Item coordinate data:
——————

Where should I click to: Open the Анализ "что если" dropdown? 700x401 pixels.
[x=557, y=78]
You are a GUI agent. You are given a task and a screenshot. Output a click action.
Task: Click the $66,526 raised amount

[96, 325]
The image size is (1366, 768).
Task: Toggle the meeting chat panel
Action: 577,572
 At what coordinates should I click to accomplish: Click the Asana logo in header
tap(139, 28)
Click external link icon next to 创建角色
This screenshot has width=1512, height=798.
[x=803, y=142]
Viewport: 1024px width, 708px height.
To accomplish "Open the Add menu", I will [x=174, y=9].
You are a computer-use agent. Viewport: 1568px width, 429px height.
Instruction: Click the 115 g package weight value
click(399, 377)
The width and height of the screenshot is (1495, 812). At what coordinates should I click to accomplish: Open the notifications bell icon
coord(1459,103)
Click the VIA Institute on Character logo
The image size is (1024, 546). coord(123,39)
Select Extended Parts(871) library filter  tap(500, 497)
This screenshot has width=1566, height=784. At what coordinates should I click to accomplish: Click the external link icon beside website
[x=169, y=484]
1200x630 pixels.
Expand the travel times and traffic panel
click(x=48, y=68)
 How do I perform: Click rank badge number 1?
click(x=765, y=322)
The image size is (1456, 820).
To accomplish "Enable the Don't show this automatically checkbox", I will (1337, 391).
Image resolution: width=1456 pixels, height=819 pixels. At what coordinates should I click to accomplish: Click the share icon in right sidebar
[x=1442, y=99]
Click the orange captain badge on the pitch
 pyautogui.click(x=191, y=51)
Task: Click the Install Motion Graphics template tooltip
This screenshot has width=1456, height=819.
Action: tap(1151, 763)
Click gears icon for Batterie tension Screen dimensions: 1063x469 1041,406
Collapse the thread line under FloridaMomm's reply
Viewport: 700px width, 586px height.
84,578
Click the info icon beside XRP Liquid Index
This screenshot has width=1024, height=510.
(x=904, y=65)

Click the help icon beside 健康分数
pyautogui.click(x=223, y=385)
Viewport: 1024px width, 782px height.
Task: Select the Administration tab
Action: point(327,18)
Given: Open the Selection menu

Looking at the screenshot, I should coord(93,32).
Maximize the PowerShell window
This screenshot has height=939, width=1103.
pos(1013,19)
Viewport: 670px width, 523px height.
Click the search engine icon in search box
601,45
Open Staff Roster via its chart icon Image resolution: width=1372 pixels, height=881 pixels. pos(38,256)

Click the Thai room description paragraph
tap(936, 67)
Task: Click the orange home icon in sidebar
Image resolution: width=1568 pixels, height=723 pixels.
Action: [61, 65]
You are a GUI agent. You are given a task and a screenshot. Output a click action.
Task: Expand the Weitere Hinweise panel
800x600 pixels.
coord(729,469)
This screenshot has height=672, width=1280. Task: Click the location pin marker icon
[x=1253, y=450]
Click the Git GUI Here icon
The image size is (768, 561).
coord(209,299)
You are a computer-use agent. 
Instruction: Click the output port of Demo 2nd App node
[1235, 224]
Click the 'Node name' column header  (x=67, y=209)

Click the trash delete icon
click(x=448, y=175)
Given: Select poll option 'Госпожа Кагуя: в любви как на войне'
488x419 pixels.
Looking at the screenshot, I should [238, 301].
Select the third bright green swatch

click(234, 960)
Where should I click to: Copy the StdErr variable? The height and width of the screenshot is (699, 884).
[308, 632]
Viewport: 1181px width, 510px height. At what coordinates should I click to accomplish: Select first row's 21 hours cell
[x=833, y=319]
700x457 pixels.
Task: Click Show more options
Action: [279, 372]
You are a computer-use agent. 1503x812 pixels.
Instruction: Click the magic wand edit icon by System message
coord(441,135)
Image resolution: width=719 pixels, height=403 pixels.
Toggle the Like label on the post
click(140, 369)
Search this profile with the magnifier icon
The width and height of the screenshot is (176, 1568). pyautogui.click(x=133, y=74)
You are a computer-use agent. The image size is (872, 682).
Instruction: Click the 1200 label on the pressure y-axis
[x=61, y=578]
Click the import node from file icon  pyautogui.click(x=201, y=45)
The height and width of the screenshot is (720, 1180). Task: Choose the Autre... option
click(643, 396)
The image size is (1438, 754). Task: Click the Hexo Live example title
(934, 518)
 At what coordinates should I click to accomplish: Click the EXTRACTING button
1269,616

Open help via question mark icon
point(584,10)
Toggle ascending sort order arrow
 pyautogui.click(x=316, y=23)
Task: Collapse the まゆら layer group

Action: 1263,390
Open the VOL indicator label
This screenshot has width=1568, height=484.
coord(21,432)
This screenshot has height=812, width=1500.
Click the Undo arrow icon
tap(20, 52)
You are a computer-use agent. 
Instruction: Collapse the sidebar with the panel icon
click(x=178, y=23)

——————

Aim: Print the item coordinate data above again, every line unchanged.

Complete response:
Where should I click to: Open the Анализ "что если" dropdown? 700x401 pixels.
[x=557, y=78]
You are a GUI agent. You are given a task and a screenshot. Output a click action.
Task: Click the $66,526 raised amount

[96, 325]
The image size is (1366, 768).
Task: Toggle the meeting chat panel
Action: 577,572
 At what coordinates should I click to accomplish: Click the Asana logo in header
tap(139, 28)
Click external link icon next to 创建角色
This screenshot has width=1512, height=798.
[x=803, y=142]
Viewport: 1024px width, 708px height.
To accomplish "Open the Add menu", I will [x=174, y=9].
You are a computer-use agent. Viewport: 1568px width, 429px height.
Instruction: Click the 115 g package weight value
click(399, 377)
The width and height of the screenshot is (1495, 812). At what coordinates should I click to accomplish: Open the notifications bell icon
coord(1459,103)
Click the VIA Institute on Character logo
The image size is (1024, 546). coord(123,39)
Select Extended Parts(871) library filter  tap(500, 497)
This screenshot has width=1566, height=784. At what coordinates should I click to accomplish: Click the external link icon beside website
[x=169, y=484]
1200x630 pixels.
Expand the travel times and traffic panel
click(x=48, y=68)
 How do I perform: Click rank badge number 1?
click(x=765, y=322)
The image size is (1456, 820).
To accomplish "Enable the Don't show this automatically checkbox", I will (1337, 391).
Image resolution: width=1456 pixels, height=819 pixels. At what coordinates should I click to accomplish: Click the share icon in right sidebar
[x=1442, y=99]
Click the orange captain badge on the pitch
 pyautogui.click(x=191, y=51)
Task: Click the Install Motion Graphics template tooltip
This screenshot has width=1456, height=819.
Action: tap(1151, 763)
Click gears icon for Batterie tension Screen dimensions: 1063x469 1041,406
Collapse the thread line under FloridaMomm's reply
Viewport: 700px width, 586px height.
84,578
Click the info icon beside XRP Liquid Index
This screenshot has width=1024, height=510.
(x=904, y=65)

Click the help icon beside 健康分数
pyautogui.click(x=223, y=385)
Viewport: 1024px width, 782px height.
Task: Select the Administration tab
Action: point(327,18)
Given: Open the Selection menu

Looking at the screenshot, I should coord(93,32).
Maximize the PowerShell window
This screenshot has height=939, width=1103.
pos(1013,19)
Viewport: 670px width, 523px height.
Click the search engine icon in search box
601,45
Open Staff Roster via its chart icon Image resolution: width=1372 pixels, height=881 pixels. pos(38,256)

Click the Thai room description paragraph
tap(936, 67)
Task: Click the orange home icon in sidebar
Image resolution: width=1568 pixels, height=723 pixels.
Action: [61, 65]
You are a GUI agent. You are given a task and a screenshot. Output a click action.
Task: Expand the Weitere Hinweise panel
800x600 pixels.
coord(729,469)
This screenshot has height=672, width=1280. Task: Click the location pin marker icon
[x=1253, y=450]
Click the Git GUI Here icon
The image size is (768, 561).
coord(209,299)
You are a computer-use agent. 
Instruction: Click the output port of Demo 2nd App node
[1235, 224]
Click the 'Node name' column header  (x=67, y=209)

Click the trash delete icon
click(x=448, y=175)
Given: Select poll option 'Госпожа Кагуя: в любви как на войне'
488x419 pixels.
Looking at the screenshot, I should [238, 301].
Select the third bright green swatch

click(234, 960)
Where should I click to: Copy the StdErr variable? The height and width of the screenshot is (699, 884).
[308, 632]
Viewport: 1181px width, 510px height. At what coordinates should I click to accomplish: Select first row's 21 hours cell
[x=833, y=319]
700x457 pixels.
Task: Click Show more options
Action: [279, 372]
You are a computer-use agent. 1503x812 pixels.
Instruction: Click the magic wand edit icon by System message
coord(441,135)
Image resolution: width=719 pixels, height=403 pixels.
Toggle the Like label on the post
click(140, 369)
Search this profile with the magnifier icon
The width and height of the screenshot is (176, 1568). pyautogui.click(x=133, y=74)
You are a computer-use agent. The image size is (872, 682).
Instruction: Click the 1200 label on the pressure y-axis
[x=61, y=578]
Click the import node from file icon  pyautogui.click(x=201, y=45)
The height and width of the screenshot is (720, 1180). Task: Choose the Autre... option
click(643, 396)
The image size is (1438, 754). Task: Click the Hexo Live example title
(934, 518)
 At what coordinates should I click to accomplish: Click the EXTRACTING button
1269,616

Open help via question mark icon
point(584,10)
Toggle ascending sort order arrow
 pyautogui.click(x=316, y=23)
Task: Collapse the まゆら layer group

Action: 1263,390
Open the VOL indicator label
This screenshot has width=1568, height=484.
coord(21,432)
This screenshot has height=812, width=1500.
Click the Undo arrow icon
tap(20, 52)
You are a computer-use agent. 
Instruction: Collapse the sidebar with the panel icon
click(x=178, y=23)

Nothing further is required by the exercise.